Voava espremida. “Será que se eu explodir, o avião explode junto?” Olhava com raiva pela janela pequena que fazia a imensidão perder o sentido. Não cabia mais ali. Não aguentava mais servir. Não aguentava mais limpar. Só que não tinha uma bomba colada ao corpo. Desejou que alguém fizesse uma loucura. Estava muito cansada. Foi para o banheiro e olhou-se fixamente no espelho. Fitou seus olhos arrebitados. Molhou as mãos e, com a ajuda da água, esticou melhor seus cabelos presos no coque alto.

Desistiu de esticar os cabelos e fez o movimento contrário com as mãos, arrepiando os fios no topo da cabeça.

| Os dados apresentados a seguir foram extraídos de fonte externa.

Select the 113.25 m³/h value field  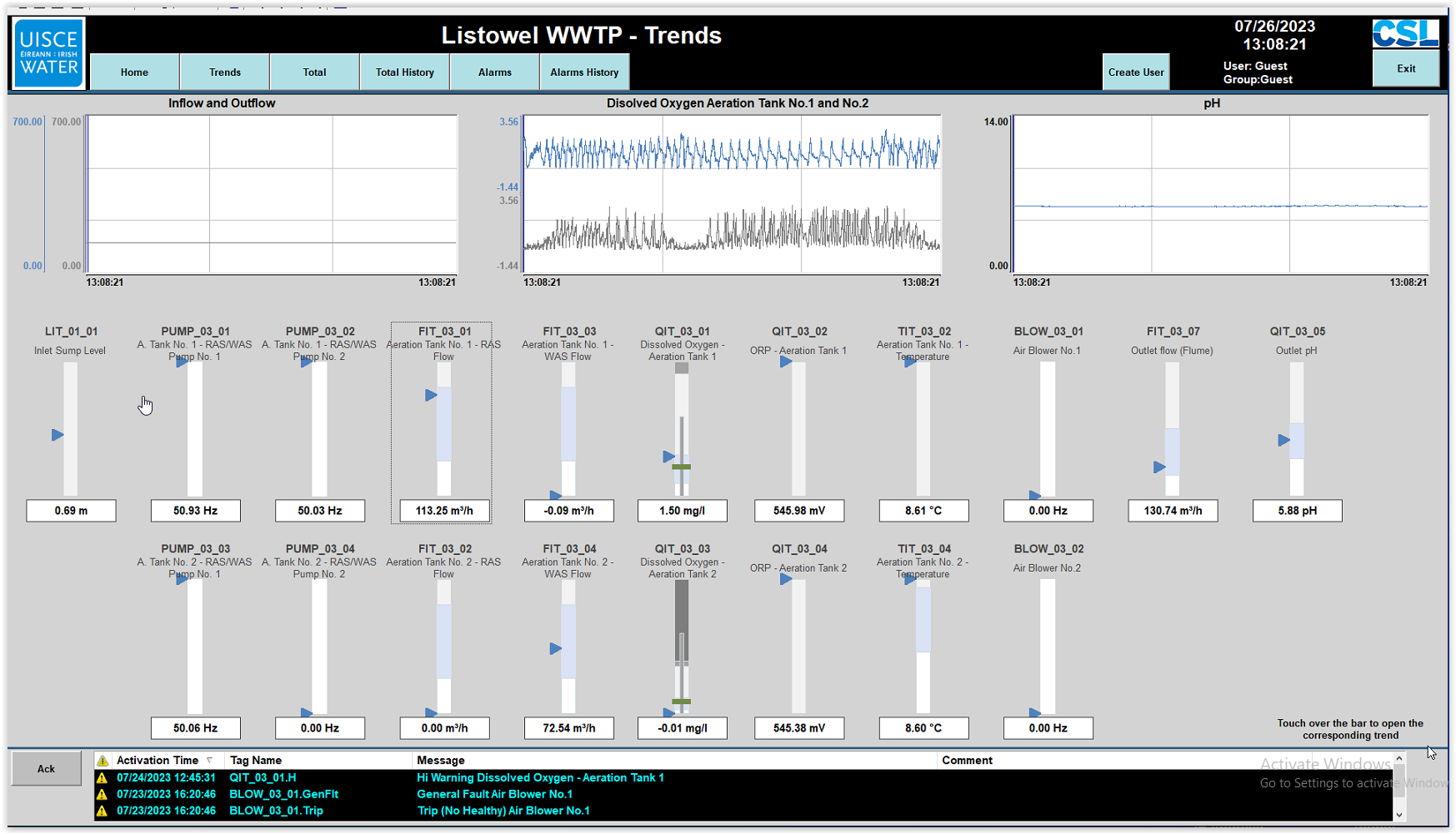[x=444, y=511]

Respirou longamente e vestiu seu pequeno chapéu com tranquilidade. Depois, pegou o batom e avermelhou a boca sem suavidade. Resolveu aumentar os lábios. Pensou em borrar-se toda. Controlou-se. Sentiu-se abafada. Uma leve tontura. Passou um lápis preto nos olhos. “Tenho que dar um jeito de sair daqui”. Passou e repassou o lápis muitas vezes, dentro e fora dos olhos, quase se machucou. Ouviu batidas na porta. Os olhos avermelharam, pensou que ia chorar, mas logo se sentiu seca, tão seca que quase não conseguia se movimentar.

Batidas. Molhou as mãos e passou no rosto. Conseguiu se manchar toda. Não queria mais nada daquilo. Batidas: “estamos te esperando”. Eduarda abriu apenas uma fresta, o suficiente para mostrar seu rosto para a colega: “não consigo sair”. A amiga pensou rápido – pendurou uma placa de interditado do lado de fora da porta.

Eduarda ficou sentada no vaso até o avião pousasse. Sem cinto e sem segurança nenhuma. Tirou os sapatos e a blusa de dentro da saia. Soltou seus cabelos que imediatamente armaram-se desalinhados. Esperou todo mundo descer e continuou se desmontando. Saiu sem olhar para os lados, sem responder ou sorrir para ninguém. Caminhou no seu ritmo e sentiu seus pés no chão.

 

Espelho

Espelho

Me olhei no espelho e me vi criança. Nunca me olhei com tanto carinho. Disse: fica tranquila, vai dar tudo certo. Saí do espelho para ver se aquela imagem iria embora. Quando voltei, já era eu.

“É esta a função de uma análise, levar o sujeito a visualizar o que está atrás do espelho” (Chediak, 2007: 85).